Miscarriage of justice resulted in wrongful convictions. In May, 2018 Philip Alston, special rapporteur on extreme poverty and human rights for the UN, published a report saying that in the U.S. justice system, wealthy defendants are allowed to regain their freedom through bails while poor defendants have no choice but to stay in jail. The New Yorker reported on February 6 that a jury in Bronx of New York City vindicated Edward Garry's 23-year quest to clear his name, finding him not guilty of a 1995 murder (newyorker.com, February 6, 2018).
The Washington Post reported on December 19, 2018 that a man from Baltimore was wrongfully convicted of first-degree murder. During the investigation of the case, local police did not investigate his alibi or other suspects, resulting in him serving 27 years in prison.

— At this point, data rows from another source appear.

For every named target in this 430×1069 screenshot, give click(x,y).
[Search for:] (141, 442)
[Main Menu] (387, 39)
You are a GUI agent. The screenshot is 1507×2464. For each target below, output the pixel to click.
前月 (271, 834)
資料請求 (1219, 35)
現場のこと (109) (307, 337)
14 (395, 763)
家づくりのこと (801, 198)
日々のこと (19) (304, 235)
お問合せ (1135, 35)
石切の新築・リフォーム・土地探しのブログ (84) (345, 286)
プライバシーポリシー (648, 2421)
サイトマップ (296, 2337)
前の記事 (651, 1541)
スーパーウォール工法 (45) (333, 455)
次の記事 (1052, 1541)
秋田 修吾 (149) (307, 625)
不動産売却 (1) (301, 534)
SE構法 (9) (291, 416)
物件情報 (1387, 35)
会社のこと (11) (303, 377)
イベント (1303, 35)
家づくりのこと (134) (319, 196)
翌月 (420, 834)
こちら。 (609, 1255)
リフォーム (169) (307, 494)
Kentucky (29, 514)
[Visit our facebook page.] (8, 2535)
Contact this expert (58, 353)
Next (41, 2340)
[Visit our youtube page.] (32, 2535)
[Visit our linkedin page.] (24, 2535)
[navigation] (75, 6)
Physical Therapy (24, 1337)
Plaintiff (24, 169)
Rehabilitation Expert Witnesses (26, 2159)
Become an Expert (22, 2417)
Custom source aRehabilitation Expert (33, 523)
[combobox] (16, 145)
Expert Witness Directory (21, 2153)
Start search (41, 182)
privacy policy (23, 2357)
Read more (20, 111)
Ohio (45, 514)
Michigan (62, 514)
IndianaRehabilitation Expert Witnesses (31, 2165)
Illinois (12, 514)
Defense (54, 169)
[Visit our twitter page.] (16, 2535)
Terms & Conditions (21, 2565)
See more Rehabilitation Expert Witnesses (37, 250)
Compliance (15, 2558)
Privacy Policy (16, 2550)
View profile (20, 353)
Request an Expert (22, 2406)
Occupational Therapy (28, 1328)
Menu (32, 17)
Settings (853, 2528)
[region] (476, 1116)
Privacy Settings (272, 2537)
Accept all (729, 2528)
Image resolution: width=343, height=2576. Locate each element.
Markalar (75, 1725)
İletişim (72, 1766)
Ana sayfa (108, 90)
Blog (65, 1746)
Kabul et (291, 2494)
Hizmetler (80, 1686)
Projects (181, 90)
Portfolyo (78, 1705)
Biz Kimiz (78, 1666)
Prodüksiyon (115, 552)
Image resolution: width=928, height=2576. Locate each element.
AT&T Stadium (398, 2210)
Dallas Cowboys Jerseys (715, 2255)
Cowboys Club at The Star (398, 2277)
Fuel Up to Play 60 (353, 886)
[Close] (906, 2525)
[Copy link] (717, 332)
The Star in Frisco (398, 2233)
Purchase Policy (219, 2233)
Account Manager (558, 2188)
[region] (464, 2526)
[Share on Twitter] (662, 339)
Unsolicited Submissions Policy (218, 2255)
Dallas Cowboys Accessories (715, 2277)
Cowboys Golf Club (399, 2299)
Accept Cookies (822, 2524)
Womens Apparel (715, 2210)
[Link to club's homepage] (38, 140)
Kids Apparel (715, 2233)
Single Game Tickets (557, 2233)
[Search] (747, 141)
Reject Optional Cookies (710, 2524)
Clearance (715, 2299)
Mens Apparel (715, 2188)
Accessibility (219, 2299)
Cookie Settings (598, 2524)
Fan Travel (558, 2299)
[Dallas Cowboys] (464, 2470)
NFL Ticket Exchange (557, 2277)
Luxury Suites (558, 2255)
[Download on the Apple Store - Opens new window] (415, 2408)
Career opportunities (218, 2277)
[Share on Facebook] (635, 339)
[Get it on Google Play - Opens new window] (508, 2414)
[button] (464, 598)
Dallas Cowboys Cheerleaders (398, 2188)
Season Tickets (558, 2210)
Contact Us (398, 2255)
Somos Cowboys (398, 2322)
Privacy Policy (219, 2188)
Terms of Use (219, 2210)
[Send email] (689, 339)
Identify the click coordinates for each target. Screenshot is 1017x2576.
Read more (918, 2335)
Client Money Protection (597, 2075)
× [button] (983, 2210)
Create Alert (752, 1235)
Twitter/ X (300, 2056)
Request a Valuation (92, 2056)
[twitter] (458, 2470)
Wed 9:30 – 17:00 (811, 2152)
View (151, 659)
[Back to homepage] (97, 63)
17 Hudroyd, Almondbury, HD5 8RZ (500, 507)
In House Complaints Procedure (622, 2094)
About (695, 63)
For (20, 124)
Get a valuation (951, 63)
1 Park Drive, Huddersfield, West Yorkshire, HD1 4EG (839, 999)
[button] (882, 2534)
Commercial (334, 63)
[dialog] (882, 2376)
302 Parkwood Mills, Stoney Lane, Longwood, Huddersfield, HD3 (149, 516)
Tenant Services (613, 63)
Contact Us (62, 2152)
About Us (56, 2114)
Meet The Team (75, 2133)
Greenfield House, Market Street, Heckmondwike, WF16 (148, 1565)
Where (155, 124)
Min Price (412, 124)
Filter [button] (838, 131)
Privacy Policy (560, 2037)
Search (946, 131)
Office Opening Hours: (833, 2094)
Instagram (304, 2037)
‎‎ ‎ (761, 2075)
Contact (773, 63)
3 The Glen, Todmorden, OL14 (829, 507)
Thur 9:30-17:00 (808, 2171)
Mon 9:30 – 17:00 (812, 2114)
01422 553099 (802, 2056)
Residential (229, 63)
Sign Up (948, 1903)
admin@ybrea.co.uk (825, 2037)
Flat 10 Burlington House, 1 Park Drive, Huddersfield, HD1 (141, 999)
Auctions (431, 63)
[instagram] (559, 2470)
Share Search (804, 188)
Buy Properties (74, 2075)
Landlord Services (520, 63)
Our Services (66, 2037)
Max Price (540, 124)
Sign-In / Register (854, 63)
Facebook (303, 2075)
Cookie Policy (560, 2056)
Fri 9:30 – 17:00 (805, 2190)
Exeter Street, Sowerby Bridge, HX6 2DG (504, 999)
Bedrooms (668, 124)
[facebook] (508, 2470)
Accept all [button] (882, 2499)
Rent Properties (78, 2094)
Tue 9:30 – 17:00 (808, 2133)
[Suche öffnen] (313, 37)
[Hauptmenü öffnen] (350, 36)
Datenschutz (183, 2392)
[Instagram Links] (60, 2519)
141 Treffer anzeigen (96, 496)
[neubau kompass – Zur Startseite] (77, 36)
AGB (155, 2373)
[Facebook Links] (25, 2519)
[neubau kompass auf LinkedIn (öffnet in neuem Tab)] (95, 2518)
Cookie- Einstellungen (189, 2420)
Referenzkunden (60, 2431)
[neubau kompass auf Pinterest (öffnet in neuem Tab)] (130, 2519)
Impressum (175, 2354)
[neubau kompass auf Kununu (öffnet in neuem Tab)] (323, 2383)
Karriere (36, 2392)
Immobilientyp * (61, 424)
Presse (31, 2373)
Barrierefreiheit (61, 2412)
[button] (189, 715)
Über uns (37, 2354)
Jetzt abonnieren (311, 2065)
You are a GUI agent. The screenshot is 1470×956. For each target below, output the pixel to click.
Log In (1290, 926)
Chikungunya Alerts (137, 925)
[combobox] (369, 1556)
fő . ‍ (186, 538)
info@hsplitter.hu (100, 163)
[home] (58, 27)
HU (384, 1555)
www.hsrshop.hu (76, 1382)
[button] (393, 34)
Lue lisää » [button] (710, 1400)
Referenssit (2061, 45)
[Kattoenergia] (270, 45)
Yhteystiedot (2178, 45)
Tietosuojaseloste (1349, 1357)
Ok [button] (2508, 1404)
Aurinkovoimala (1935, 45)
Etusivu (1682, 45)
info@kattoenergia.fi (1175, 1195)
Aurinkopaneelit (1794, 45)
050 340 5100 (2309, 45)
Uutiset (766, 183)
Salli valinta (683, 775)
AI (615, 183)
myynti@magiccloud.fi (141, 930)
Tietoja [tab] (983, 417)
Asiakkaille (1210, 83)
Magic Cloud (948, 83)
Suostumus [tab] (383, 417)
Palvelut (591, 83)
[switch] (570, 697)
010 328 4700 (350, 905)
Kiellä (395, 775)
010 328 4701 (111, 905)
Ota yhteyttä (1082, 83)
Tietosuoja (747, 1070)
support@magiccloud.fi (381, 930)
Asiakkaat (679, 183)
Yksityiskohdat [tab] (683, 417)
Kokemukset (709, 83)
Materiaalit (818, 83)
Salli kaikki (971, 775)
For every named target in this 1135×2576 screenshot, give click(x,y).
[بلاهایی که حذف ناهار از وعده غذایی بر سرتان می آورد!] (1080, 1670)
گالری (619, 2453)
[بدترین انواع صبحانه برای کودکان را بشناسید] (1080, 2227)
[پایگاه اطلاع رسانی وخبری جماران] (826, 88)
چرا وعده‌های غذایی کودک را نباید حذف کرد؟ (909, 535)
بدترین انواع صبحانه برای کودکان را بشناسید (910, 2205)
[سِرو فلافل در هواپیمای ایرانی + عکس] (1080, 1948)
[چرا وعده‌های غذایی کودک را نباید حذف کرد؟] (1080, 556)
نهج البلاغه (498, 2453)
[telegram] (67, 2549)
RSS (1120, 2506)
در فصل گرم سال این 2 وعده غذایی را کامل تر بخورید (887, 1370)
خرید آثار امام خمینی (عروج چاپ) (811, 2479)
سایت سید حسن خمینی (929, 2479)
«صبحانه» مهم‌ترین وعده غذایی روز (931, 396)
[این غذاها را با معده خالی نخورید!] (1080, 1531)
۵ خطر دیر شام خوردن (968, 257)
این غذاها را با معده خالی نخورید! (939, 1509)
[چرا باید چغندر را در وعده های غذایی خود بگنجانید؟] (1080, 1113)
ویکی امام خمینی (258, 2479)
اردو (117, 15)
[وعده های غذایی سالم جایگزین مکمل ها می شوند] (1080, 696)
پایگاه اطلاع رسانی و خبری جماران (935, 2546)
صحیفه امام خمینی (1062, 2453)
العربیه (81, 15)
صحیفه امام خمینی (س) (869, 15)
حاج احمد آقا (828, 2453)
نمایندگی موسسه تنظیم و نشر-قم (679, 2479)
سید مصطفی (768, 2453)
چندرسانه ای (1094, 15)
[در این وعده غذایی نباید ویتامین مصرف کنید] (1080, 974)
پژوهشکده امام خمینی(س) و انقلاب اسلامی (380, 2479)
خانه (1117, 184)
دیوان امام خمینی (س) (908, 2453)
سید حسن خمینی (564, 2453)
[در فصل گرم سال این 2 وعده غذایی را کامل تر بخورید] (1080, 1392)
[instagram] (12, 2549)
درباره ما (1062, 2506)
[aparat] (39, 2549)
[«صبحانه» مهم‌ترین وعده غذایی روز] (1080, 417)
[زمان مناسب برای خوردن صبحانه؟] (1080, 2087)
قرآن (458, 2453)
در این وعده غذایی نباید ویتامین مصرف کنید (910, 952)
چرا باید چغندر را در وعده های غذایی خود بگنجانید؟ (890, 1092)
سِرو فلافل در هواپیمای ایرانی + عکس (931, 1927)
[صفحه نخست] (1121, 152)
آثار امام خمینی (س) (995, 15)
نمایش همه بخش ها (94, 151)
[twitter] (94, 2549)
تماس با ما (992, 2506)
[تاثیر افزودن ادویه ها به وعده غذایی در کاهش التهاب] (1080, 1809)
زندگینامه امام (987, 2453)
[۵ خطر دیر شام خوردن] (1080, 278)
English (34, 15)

Public officers abusively exercised violence. According to reports released on the website of the U.S. Department of Justice on July 11 and November 8, former private prisoner transport officer Eric Scott Kindley committed, during his tenure, several armed sexual abuses or assaults on female prisoners, resulting in severe bodily and emotional harms to the victims. Several officers at the Louisiana State Penitentiary in Angola, Louisiana were found to have beaten an inmate who was handcuffed and shackled, leaving the inmate with severe injuries. They also conspired to cover up the beating (www.justice.gov). The New York Daily News reported on December 18, 2018, citing the Associated Press, that two South Florida prison guards assaulted and intimidated several young inmates, severely infringing the rights of those detained.